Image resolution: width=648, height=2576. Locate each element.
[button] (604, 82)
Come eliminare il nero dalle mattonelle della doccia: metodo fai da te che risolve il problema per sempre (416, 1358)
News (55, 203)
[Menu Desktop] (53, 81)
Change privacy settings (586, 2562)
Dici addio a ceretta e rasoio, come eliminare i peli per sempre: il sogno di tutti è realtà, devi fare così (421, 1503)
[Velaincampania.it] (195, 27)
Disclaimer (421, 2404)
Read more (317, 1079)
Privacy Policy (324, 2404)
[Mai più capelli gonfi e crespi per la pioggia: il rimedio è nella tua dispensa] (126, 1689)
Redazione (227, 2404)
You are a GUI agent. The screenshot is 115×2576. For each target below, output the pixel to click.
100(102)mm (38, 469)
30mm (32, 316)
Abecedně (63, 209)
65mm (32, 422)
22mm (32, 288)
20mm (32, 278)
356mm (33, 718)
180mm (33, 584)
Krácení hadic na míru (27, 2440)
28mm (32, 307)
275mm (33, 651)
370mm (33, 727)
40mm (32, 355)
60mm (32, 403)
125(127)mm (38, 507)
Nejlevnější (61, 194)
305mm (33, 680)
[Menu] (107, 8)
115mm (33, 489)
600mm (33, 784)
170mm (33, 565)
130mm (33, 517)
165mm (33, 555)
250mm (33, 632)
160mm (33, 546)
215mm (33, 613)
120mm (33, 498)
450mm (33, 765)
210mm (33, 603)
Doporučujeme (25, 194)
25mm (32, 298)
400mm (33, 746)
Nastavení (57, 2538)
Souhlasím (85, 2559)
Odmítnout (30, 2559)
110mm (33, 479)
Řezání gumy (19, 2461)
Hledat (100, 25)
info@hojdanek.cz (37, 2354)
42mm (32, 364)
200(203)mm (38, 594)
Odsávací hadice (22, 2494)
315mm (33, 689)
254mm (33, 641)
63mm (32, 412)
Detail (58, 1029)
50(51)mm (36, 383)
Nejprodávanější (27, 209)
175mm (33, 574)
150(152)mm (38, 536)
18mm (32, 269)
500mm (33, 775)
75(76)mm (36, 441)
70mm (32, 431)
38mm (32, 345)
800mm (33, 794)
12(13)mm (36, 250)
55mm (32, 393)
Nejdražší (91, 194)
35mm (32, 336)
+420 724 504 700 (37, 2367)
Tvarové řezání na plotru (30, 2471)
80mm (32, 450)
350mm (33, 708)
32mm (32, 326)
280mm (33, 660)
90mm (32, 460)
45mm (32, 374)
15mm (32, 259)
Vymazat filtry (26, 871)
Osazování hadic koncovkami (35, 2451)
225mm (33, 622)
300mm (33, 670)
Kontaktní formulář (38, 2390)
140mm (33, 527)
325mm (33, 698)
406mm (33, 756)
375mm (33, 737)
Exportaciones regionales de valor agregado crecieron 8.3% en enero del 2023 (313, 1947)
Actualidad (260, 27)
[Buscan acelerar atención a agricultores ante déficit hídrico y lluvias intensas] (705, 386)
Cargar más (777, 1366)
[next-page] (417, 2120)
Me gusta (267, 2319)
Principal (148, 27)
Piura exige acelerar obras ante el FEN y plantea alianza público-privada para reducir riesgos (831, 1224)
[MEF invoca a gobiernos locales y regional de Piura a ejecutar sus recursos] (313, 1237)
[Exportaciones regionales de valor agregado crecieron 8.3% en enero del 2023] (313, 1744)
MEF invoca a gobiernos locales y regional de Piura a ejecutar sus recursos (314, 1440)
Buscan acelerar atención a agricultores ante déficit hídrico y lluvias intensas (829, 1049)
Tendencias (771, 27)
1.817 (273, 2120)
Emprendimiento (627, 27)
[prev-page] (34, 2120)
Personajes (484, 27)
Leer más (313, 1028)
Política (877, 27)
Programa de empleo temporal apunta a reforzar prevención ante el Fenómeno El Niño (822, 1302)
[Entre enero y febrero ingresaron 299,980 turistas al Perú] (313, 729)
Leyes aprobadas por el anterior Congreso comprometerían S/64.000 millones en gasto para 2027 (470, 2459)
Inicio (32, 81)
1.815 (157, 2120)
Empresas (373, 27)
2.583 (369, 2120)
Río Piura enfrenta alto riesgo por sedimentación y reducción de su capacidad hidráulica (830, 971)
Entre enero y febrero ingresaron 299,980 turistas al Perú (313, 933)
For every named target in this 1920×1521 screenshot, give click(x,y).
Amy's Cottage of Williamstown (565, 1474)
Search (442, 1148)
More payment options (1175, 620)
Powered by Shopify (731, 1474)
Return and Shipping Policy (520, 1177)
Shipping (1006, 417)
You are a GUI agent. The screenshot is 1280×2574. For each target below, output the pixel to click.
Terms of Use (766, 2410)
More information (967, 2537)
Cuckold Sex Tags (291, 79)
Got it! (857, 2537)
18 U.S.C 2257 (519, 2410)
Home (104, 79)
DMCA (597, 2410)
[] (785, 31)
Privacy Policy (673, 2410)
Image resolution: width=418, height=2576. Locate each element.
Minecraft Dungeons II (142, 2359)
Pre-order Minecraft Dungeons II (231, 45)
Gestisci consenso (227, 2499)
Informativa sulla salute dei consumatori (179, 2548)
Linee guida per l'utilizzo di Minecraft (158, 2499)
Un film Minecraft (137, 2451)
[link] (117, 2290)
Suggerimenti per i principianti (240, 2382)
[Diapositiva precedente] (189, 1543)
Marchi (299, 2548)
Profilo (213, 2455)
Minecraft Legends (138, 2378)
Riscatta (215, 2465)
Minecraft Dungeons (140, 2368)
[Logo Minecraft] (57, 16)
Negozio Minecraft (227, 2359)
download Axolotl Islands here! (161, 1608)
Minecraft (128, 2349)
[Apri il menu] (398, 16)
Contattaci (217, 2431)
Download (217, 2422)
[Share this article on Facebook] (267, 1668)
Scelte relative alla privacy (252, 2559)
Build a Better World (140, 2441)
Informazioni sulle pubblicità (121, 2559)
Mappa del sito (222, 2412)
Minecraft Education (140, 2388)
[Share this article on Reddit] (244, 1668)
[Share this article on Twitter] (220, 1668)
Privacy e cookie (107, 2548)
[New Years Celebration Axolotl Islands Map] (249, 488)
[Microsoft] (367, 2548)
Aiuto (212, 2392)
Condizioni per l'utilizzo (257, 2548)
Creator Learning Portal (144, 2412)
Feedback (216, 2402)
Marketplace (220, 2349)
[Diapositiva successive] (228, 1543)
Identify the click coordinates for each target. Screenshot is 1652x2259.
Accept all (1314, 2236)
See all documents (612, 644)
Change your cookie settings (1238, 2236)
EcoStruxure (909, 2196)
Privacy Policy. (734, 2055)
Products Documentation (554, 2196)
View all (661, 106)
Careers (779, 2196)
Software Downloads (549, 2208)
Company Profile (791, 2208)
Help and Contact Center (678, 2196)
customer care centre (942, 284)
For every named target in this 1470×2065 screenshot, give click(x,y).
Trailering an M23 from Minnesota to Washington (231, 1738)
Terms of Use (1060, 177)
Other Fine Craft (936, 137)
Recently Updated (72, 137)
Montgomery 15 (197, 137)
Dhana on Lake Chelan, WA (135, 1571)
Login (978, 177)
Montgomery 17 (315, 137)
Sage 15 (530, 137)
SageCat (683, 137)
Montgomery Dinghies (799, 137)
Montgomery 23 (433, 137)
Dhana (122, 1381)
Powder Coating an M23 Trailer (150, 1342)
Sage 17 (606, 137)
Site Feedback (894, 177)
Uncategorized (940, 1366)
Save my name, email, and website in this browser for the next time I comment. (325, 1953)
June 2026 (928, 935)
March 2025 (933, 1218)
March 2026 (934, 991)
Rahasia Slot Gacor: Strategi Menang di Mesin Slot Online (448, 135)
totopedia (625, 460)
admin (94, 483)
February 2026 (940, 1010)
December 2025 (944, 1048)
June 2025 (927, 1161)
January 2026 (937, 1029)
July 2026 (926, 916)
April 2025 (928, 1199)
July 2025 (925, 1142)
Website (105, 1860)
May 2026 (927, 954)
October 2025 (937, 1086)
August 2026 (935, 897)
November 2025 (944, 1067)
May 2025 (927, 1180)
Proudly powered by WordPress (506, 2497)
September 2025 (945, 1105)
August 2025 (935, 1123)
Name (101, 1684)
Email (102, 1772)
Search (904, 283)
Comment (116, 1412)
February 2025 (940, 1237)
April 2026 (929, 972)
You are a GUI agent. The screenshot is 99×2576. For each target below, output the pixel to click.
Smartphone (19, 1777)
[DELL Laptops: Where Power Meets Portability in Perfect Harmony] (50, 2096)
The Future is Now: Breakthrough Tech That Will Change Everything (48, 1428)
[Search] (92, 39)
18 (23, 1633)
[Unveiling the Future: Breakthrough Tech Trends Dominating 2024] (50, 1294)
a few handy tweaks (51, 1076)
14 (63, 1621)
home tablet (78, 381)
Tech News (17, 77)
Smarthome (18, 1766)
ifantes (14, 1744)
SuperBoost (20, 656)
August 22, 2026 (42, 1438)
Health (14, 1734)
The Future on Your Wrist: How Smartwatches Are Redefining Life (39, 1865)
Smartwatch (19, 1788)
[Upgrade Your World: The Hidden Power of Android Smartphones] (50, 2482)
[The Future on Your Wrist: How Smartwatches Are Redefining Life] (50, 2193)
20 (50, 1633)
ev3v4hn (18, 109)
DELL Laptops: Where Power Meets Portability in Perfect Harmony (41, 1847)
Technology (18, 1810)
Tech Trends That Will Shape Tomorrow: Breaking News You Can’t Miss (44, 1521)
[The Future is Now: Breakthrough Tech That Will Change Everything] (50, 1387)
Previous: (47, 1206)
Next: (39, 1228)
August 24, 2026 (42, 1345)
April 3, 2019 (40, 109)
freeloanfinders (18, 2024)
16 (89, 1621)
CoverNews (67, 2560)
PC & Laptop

Task brief >>
Take the stretch of lines above from the one containing "[Logo Minecraft] (57, 16)" through the one containing "Trailering an M23" and repeat it exactly, adding no other line.

Answer to this problem >>
[Logo Minecraft] (57, 16)
Negozio Minecraft (227, 2359)
download Axolotl Islands here! (161, 1608)
Minecraft (128, 2349)
[Apri il menu] (398, 16)
Contattaci (217, 2431)
Download (217, 2422)
[Share this article on Facebook] (267, 1668)
Scelte relative alla privacy (252, 2559)
Build a Better World (140, 2441)
Informazioni sulle pubblicità (121, 2559)
Mappa del sito (222, 2412)
Minecraft Education (140, 2388)
[Share this article on Reddit] (244, 1668)
[Share this article on Twitter] (220, 1668)
Privacy e cookie (107, 2548)
[New Years Celebration Axolotl Islands Map] (249, 488)
[Microsoft] (367, 2548)
Aiuto (212, 2392)
Condizioni per l'utilizzo (257, 2548)
Creator Learning Portal (144, 2412)
Feedback (216, 2402)
Marketplace (220, 2349)
[Diapositiva successive] (228, 1543)
Identify the click coordinates for each target. Screenshot is 1652x2259.
Accept all (1314, 2236)
See all documents (612, 644)
Change your cookie settings (1238, 2236)
EcoStruxure (909, 2196)
Privacy Policy. (734, 2055)
Products Documentation (554, 2196)
View all (661, 106)
Careers (779, 2196)
Software Downloads (549, 2208)
Company Profile (791, 2208)
Help and Contact Center (678, 2196)
customer care centre (942, 284)
For every named target in this 1470×2065 screenshot, give click(x,y).
Trailering an M23 from Minnesota to Washington (231, 1738)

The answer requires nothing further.